Increasing the planet's albedo by deploying light color or reflective material on the surface could help keep the atmosphere cool. The amount would be large and would have to be put in place after the atmosphere had been modified already, since Venus's surface is currently completely shrouded by clouds.

An advantage of atmospheric and surface cooling solutions is that they take advantage of existing technology. A disadvantage is that Venus already has highly reflective clouds (giving it an albedo of 0.65), so any approach would have to significantly surpass this to make a difference.

[edit] Eliminating Dense Carbon Dioxide Atmosphere

[edit] Biological approaches

A method proposed in 1961 by Carl Sagan involves the use of genetically engineered bacteria to fix carbon into organic forms.^[5] Although this method is still commonly proposed in discussions of Venus terraforming, later discoveries showed it would not be successful. The production of organic molecules from carbon dioxide requires an input of hydrogen, which on Earth is taken from its abundant supply of water but which is nearly nonexistent on Venus.
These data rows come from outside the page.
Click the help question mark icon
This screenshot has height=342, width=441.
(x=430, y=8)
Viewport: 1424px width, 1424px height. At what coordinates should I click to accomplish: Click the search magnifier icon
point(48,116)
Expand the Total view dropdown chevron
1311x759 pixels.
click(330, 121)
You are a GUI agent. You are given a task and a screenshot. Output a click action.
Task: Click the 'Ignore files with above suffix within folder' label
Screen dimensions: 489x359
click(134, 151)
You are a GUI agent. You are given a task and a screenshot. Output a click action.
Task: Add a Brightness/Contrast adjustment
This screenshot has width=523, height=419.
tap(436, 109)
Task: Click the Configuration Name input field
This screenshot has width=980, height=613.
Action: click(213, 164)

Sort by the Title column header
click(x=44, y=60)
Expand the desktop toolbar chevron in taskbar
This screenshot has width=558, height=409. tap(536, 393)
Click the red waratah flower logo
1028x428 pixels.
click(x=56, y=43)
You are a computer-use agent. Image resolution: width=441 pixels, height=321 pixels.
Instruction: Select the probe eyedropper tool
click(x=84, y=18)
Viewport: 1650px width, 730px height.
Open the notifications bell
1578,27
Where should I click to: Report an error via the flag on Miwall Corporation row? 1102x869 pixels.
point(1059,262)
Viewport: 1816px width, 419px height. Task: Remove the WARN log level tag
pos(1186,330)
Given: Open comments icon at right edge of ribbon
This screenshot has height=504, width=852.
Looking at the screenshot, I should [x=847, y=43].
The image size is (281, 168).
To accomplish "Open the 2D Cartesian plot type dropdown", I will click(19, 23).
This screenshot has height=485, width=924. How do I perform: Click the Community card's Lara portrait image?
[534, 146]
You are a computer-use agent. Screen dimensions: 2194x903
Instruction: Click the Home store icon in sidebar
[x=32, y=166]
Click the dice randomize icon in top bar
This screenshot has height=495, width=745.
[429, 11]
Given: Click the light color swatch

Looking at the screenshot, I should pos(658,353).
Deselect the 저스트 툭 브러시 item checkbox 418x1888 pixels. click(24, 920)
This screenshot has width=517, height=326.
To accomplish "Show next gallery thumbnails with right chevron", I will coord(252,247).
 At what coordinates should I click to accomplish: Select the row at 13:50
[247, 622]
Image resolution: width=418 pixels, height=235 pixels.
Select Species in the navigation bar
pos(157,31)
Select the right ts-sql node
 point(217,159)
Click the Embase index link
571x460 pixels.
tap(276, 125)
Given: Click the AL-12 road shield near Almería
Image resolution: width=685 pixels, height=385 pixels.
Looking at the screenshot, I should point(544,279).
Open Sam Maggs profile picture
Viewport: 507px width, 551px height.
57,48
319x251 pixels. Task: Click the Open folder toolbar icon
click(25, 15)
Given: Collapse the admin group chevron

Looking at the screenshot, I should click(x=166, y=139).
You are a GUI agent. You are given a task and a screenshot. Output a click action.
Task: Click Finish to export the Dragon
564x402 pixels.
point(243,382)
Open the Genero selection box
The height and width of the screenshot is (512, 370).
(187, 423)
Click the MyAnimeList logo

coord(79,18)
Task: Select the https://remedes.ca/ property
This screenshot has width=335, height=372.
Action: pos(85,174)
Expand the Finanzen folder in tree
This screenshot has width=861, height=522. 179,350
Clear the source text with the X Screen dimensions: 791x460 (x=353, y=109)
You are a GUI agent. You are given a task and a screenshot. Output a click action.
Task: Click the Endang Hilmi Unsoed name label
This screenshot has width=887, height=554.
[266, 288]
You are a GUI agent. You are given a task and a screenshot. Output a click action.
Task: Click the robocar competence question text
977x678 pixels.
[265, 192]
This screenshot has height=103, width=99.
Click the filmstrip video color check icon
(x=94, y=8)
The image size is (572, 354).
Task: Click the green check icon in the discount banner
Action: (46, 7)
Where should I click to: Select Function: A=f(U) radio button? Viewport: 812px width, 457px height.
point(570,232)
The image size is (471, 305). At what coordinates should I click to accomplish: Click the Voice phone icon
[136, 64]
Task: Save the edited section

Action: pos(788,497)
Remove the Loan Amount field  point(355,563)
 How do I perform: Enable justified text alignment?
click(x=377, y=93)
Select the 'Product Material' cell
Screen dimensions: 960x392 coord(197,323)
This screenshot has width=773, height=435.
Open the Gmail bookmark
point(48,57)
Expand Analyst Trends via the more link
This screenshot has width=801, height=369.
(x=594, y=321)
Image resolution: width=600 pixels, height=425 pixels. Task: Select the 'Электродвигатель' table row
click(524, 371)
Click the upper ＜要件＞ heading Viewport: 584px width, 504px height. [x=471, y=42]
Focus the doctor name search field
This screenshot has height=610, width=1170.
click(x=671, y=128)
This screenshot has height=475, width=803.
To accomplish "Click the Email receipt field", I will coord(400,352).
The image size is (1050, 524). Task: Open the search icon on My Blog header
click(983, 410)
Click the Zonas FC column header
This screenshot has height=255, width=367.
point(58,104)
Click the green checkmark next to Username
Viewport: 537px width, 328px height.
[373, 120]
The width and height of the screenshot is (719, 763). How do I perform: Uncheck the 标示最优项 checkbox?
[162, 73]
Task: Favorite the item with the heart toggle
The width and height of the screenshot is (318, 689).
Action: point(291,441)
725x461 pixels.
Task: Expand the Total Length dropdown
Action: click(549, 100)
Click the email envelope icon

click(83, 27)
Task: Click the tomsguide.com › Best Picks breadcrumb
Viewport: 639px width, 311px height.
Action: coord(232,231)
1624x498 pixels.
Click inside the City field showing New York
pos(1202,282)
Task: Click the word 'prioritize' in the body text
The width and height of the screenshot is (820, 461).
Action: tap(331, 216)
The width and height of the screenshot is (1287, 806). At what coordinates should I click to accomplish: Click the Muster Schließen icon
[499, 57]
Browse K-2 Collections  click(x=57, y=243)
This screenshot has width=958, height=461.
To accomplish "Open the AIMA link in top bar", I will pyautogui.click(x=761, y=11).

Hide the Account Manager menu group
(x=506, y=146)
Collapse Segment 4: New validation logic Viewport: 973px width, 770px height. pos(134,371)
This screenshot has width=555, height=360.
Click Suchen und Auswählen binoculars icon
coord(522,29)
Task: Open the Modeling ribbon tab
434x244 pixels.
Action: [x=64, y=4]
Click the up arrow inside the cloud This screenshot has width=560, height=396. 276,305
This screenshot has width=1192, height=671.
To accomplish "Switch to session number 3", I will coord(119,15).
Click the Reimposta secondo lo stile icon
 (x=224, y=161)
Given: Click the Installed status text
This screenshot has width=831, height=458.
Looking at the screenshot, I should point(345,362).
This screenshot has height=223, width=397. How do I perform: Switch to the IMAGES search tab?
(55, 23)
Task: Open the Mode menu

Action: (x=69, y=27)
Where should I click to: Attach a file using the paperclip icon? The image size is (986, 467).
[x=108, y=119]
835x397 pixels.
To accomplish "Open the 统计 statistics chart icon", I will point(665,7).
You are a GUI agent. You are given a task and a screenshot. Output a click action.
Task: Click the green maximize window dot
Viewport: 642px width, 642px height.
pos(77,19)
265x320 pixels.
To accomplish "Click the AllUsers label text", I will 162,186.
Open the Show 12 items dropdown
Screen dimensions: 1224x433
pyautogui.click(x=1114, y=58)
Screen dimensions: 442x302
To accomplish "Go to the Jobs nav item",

Since Venus lacks a magnetic field, the upper atmosphere is exposed to direct erosion by solar wind and has lost most of its original hydrogen to space.

Furthermore, any carbon that was bound up in organic molecules would quickly be converted to carbon dioxide again by the hot surface environment. Venus would not begin to cool down until after most of the carbon dioxide has already been removed. Thirty years later, in Pale Blue Dot, Sagan conceded that his original proposal for terraforming would not work because the atmosphere of Venus is far denser than was known in 1961.^[6]

Floating colonies could gradually transform the Venusian atmosphere: for example, their reflectivity could alter the overall albedo of Venus. Colonies could also grow plant matter, if water or another source of hydrogen was imported, which would gradually sequester carbon dioxide in the air. However, it would take an enormous number of such colonies, and large quantities of introduced hydrogen, to have a significant atmospheric impact, as there is over the 1.2×10²⁰ kg of carbon in Venus's atmosphere.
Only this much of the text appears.